Yesterday a flaw was discovered in one of the core components of Linux. The bug was quickly named “Ghost” and got its own logo. And when a bug has a name and a logo, it’s generally not a good sign. So what did we do in the last 24 hours to protect our customers? Exactly what we did with previous Internet-threatening bugs such as Heartbleed, Poodle and Shellshock: be the first provider in the Netherlands to fix the whole server farm.
How does the Linux Ghost flaw work?
At the core of every Linux system is a library that handles generic tasks. One of these tasks is translating names to IP addresses, such as “www.byte.nl” into “184.108.40.206” and so on. But somebody discovered that when you ask it to translate a specifically crafted name, the system will crash. And, depending on the input, you can make it do other things than translating. Such as – let’s get creative – installing a backdoor on your system.

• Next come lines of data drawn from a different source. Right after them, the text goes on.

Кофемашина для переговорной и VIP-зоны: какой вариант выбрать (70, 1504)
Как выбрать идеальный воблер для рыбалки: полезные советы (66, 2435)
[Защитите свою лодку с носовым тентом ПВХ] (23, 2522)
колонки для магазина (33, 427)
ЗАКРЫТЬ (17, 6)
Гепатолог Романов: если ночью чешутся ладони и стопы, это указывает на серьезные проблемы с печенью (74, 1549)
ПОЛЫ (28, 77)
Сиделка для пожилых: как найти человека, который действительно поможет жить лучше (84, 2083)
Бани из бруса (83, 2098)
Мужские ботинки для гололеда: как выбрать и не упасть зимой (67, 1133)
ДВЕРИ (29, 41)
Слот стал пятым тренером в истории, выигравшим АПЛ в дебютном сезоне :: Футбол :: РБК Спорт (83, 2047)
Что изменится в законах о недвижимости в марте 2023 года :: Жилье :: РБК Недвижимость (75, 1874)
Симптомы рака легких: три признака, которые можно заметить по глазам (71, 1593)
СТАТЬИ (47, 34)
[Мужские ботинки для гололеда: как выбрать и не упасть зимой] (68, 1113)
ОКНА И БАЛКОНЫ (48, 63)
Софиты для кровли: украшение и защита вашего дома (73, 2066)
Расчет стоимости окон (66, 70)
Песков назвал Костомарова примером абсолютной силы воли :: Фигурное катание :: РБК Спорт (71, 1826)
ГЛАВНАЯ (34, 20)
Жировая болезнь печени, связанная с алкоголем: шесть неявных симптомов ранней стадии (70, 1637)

So, you might say, how can somebody else force your system to translate a particular name? There happen to be a gazillion ways to do this. For example, when you enter your email address on a site, it will do a translation on the domain part of your email address.
What did Byte do?
The bug was published yesterday at the end of the day. Our team gathered on Whatsapp and Skype to discuss the impact and it was agreed upon that swift action was required. Debian and Ubuntu were really quick to provide fixed system packages. Installing these on all of our hundreds of servers was a breeze, thanks to the automation we have set up for exactly this purpose. However, just upgrading was not enough, as all of the running services (ftp, web, php, mysql, time, redis etc etc) would require a restart to load the updated code. For most services this is trivial, however restarting a busy database server might take up to 15 minutes.
So our database specialist team got together and came up with a very clever procedure to failover all of our database servers to the standby replicators, so that restarting would not affect our customers’ uptime.
And so it happened. At 1:58 in the night our efforts had payed off and all systems were declared “SAFE!”.